* Data under study
[Start of section]

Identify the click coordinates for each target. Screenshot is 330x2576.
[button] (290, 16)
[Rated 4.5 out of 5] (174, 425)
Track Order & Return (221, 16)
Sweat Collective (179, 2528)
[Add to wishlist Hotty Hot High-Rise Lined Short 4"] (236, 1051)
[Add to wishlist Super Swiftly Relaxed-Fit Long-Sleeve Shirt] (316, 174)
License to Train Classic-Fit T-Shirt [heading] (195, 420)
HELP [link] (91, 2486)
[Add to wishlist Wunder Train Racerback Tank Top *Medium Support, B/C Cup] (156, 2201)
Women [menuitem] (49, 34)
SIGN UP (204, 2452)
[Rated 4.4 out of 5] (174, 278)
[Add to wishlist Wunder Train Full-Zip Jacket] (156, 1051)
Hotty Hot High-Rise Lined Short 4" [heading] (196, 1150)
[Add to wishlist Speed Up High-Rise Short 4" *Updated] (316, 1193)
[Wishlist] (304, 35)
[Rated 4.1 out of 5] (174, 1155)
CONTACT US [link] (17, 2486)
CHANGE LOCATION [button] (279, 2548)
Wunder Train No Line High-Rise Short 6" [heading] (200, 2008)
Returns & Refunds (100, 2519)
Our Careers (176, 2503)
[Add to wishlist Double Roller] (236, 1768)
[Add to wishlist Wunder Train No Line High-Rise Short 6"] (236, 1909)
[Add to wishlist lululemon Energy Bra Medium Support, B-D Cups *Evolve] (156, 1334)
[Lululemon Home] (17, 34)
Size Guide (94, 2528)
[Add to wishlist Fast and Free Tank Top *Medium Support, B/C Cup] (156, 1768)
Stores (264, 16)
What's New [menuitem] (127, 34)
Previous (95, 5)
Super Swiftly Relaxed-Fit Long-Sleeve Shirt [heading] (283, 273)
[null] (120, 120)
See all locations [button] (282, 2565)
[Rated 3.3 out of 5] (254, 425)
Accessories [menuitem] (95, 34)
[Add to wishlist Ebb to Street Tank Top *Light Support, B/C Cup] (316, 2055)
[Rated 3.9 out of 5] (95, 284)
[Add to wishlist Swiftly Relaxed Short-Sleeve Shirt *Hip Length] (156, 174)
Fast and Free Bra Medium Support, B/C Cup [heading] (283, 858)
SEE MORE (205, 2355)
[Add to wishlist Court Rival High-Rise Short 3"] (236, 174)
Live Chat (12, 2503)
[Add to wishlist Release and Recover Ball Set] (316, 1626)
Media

[End of section]

* What to produce
Every line of the data above that includes "Rated" should be listed.

* The answer
[Rated 4.5 out of 5] (174, 425)
[Rated 4.4 out of 5] (174, 278)
[Rated 4.1 out of 5] (174, 1155)
[Rated 3.3 out of 5] (254, 425)
[Rated 3.9 out of 5] (95, 284)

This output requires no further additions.